Right now, “caregiver” seems a much better appellation than “widower.”

Most of all, in the sound department, you miss hearing him sing in the shower. He sang when he felt great, and he sang when he felt just OK, and he sang when he felt lousy, and he sang because he realized he needed to practice using his voice. And we hardly ever missed calling family and friends on their birthday mornings to sing a “Happy Birthday” duet …always to their delight.

Now you play the radio all day long, but still, it’s so much quieter …

Toothpicks

 This is what you realize, suddenly, on your 195th day as a “widower:” … you have not used a toothpick since John died! You don’t know why at first, but the fact shocks you.

Surely your teeth have felt mucky since, as they do right now. You walk over and reach for a toothpick on the lamp table between the living room chairs where you sat together every night after dinner to watch TV, read, talk, listen to music, and enjoy the fire.

And it hits you!… Bada bing!!… 

John always proffered the toothpick holder … maybe because it sits closer to his chair… you chose a toothpick … he took a toothpick, and you both sat, happily picking your teeth… and frequently enthusing over how enjoyable it was! (or, when one of you picked a poor one, cursing the fact that they don’t make them with the same precision they used to… like everything else these days, yada, yada, yada…) This went on typically for about three rounds of picking… partly depending on what you had for dinner.

… it was as much a social custom as a dental hygiene practice!

This would surprise our dental hygienist, who thinks we use a toothpick at her suggestion, plebian habit though she believes it to be, because we told her we’ve tried, but cannot, plebians such as we are, get comfortable with the awkward contortions required to floss successfully.

And you think you remember now, that you actually started using toothpicks after you found an attractive antique china toothpick holder at that little antique shop in Great Barrington, Mass., on the corner where you turned, coming down from Butternut Ski Basin, where you skied so many winter weekends in the 80s and 90s….

Hugs

 Out of nowhere, on a recent June day, you remember for the first time since, how light he was in that last week…

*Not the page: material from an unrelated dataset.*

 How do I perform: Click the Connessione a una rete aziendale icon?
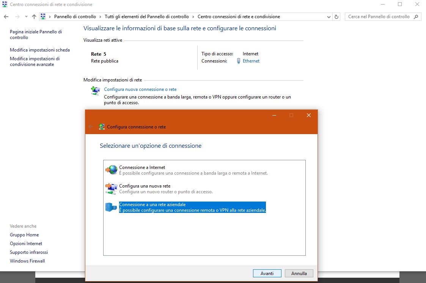pos(111,207)
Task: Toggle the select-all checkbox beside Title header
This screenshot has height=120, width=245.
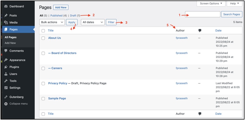Action: (x=43, y=31)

You don’t remember why you were trying to pick him up off the bed, only how surprised you both were that you could. And you wish you could do it right now… look down on him in your arms and make him smile.

And this reminds you of all the other ways you held him during a long life together… in hugs… short hugs, long hugs, needy hugs, giving hugs, holiday hugs, “I’m home!” hugs, goodbye hugs, “let’s make up” hugs …

… lifting him out of a snow bank laughing, hauling him out of the ocean when a wave knocked him down.

And, in the final six years, picking him up with increasing frequency after falls… in stores, in restaurants, in parking lots, in theaters, at home, …off the floor, out of the closet, and up from the garden, where he insisted and persisted in weeding to the last weed standing… always concluding with an “It’s-OK-hug.”

Yeah! that’s what he said as we hugged so I wouldn’t be so upset, “It’s OK… we’ll be OK.”